Wednesday, August 7, 2013
I Swing My Sword... Again -- Encouraging Tactics and Movement in Combat
The first thing I thought when I read this post was that the players acted as players often do -- they took the most economical route to victory. They didn't dully swing their swords until they lost. They pounded away until they won the fight. This tells me they didn't need to do anything but swing their swords to win the fight. All of the cover the GM put down was wholly unnecessary... and I will go one step further and guess that if the players had acted as the GM intended, they would have decreased their chances at victory!!
Now, I don't know the specifics of the drake, or the fight. Perhaps the cover was there to protect the PCs against the drake's powerful breath attack, or his eye beams, or whatever -- I don't know. What I do know is that in nearly all rpg tactical combat systems, the most efficient thing to do to win fights is to DO DAMAGE. It could be big damage every couple of rounds, or it could be small, steady damage each round. It doesn't matter. You just need to dish it out.
I realize that I sound like the sports announcer that says, "The team that will win today is the one who scores the most points!" as though it is some sort of deep analysis. And yet, I think GMs often forget how our rules systems create incentives for certain types of behavior... and how well our players know and use those incentives.

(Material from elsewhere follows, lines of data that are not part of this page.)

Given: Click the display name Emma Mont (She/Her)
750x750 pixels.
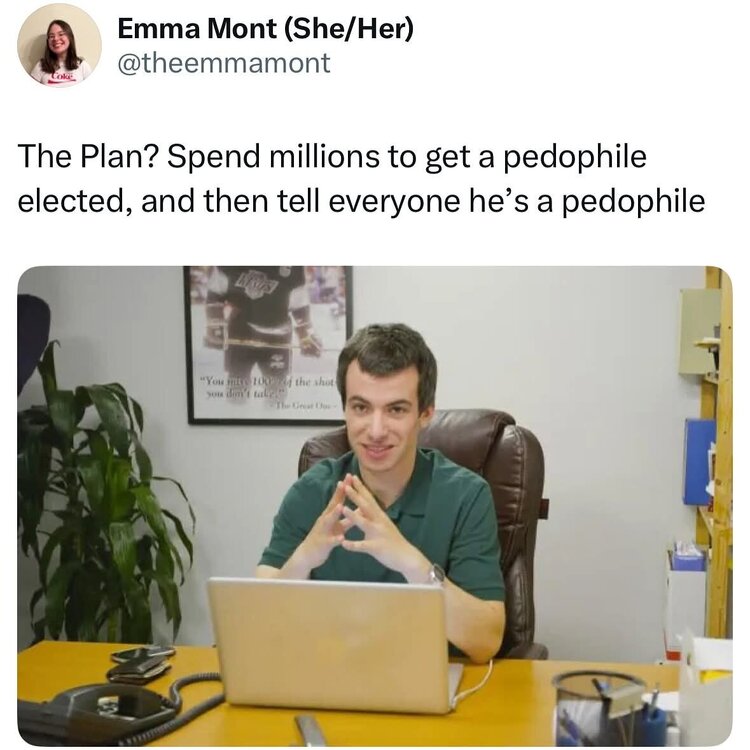Looking at the screenshot, I should 265,29.
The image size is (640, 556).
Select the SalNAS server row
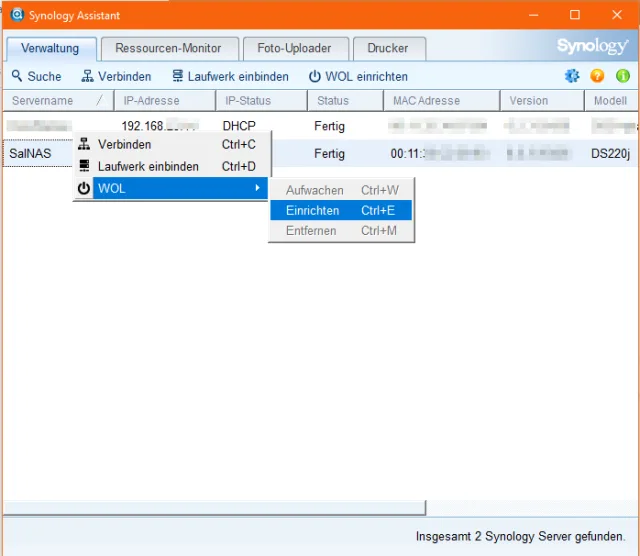click(x=30, y=154)
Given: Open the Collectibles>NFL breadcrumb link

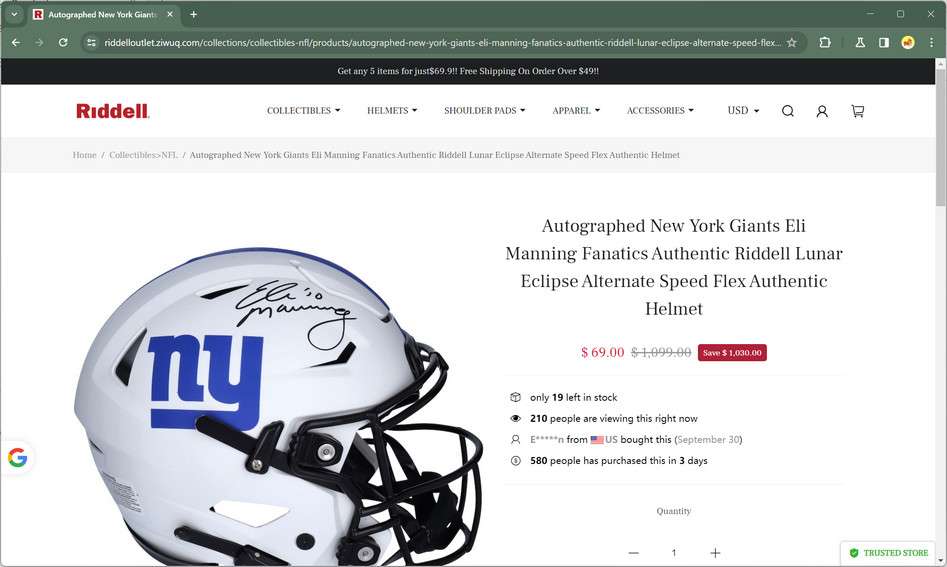Looking at the screenshot, I should (x=143, y=155).
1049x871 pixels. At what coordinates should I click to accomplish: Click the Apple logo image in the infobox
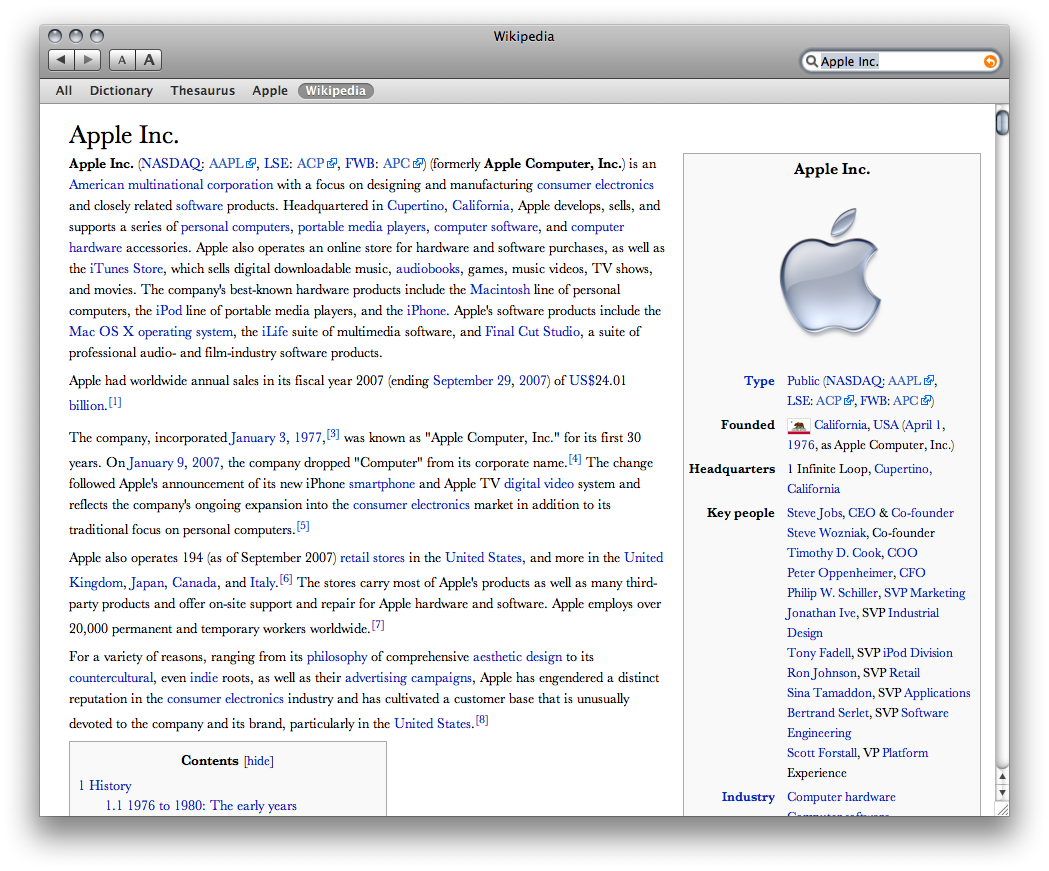pos(831,271)
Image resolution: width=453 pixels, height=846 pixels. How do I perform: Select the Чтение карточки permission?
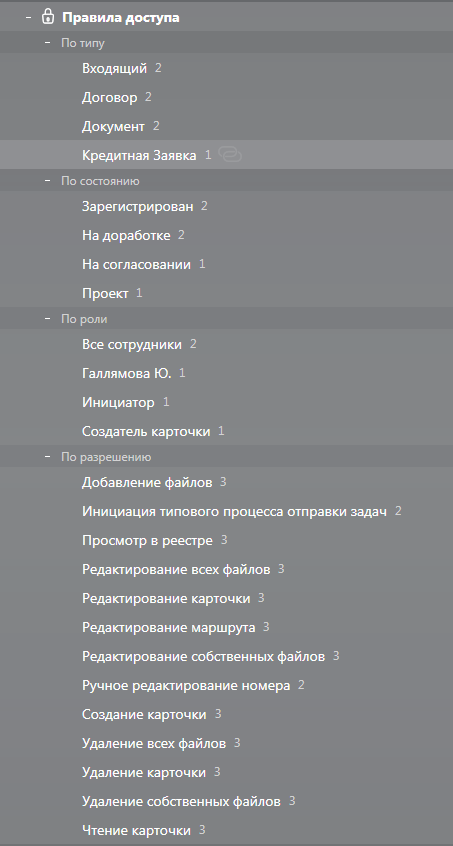click(x=226, y=830)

So, I am GMing an encounter with a drake and I put down lots of cover. I expect players to use that cover because it will allow them to avoid the damage of the drake's breath attacks. But I fail to realize that, based on the balance of the encounter, if both sides just do as much damage as they can each round (minus the occasional heal from the PC cleric), the players will win handily with no need move or use cover, or any tactics at all...
The thing is, if you want cool action in combat, you are going to have to create it. How can you do that?
The main thing minions do to make movement more important is that they make it harder. Battles with single big bad guys tend to quickly stagnate into the PCs and the baddie running toward the middle of the battlefield and slugging it out. Minions clog up the battlefield and block the PCs from getting to their master. You can't do damage unless you can reach the master enemy. Reaching the master means you have to move and because movement is no longer easy, movement powers, or powers that can clear the way, become infinitely more useful.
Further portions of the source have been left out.